Member of the Arkansas House of Representatives
- In office 1927–1930 1937–1938 1945–1946

Speaker of the Arkansas House of Representatives
- In office 1929–1931
- Preceded by: Reece Caudle
- Succeeded by: Irving C. Neale

Member of the Arkansas State Senate
- In office 1923–1926 1931–1934 1939–1944 1949–1951

Personal details
- Born: January 2, 1871 Des Arc, Arkansas, US
- Died: March 19, 1951 (aged 80) Beebe, Arkansas, US
- Party: Democratic

Military service
- Allegiance: United States
- Branch/service: Arkansas National Guard
- Rank: Major
- Unit: 1st Arkansas Infantry (153rd Infantry)
- Battles/wars: Mexican Border War World War I

= W. H. Abington =

American politician

William H. Abington (January 2, 1871 – March 19, 1951) was an American politician who was a member of the Arkansas House of Representatives, representing White County, Arkansas, and Arkansas State Senate. He was a member of the Democratic Party. He also represented the 27th District, which comprises White County and Faulkner County, Arkansas.

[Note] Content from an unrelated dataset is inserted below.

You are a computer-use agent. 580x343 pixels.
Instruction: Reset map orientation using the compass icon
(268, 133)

He was a Major, Commanding Officer and surgeon of the 1st Arkansas Infantry Regiment and reported to Alexandria, Louisiana to go to Camp Beauregard. He was also a member of the National Guard.

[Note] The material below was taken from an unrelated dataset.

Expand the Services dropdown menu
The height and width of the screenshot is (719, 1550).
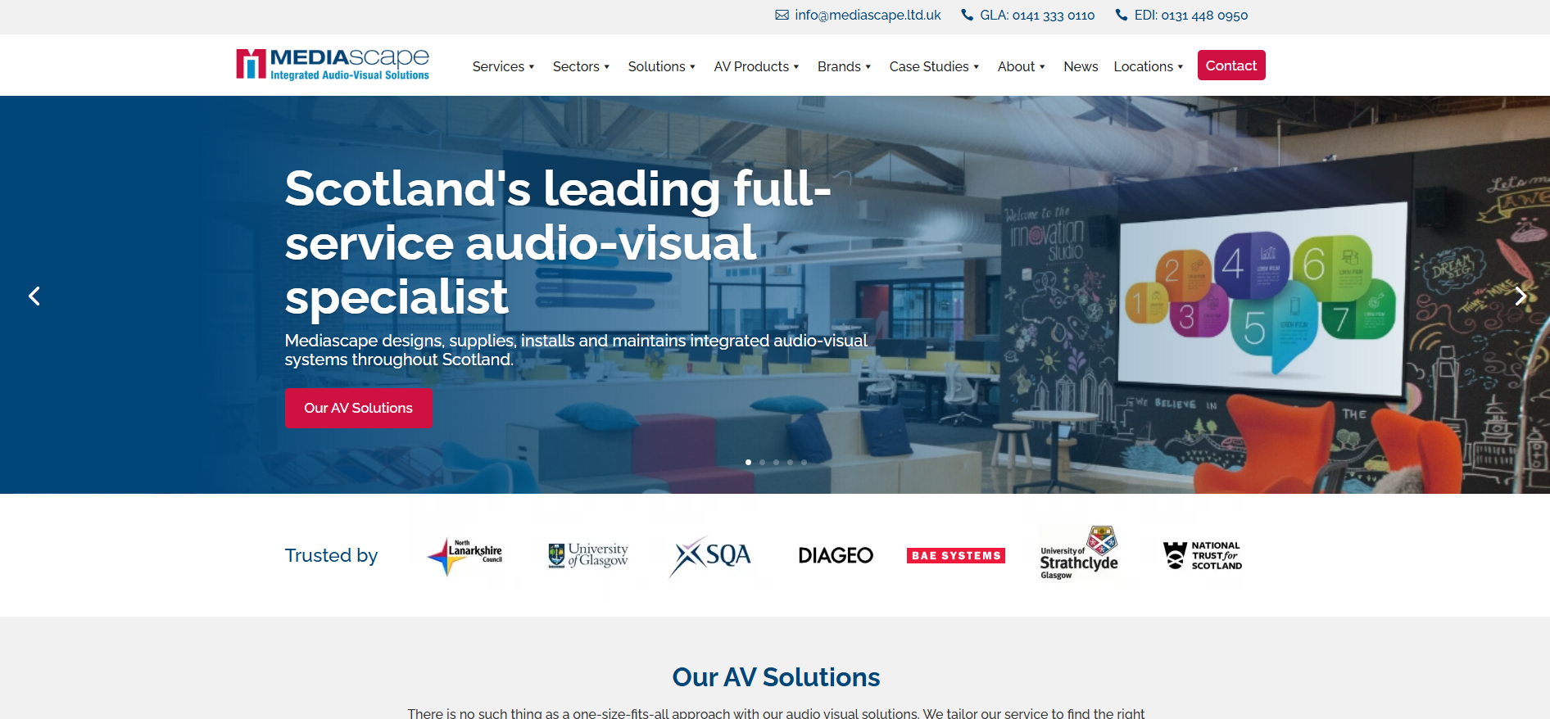pyautogui.click(x=502, y=66)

He taught at the College of Physicians and Surgeons (now University of Arkansas for Medical Sciences [UAMS]). In 1927, he was involved in the debate over state-funded schools and two new additions to that list. In 1943, he sponsored the Senate Bill No. 65 known as the Anti-Violence Law which received criticism.

He died in 1951. His childhood home is listed on the National Register of Historic Places.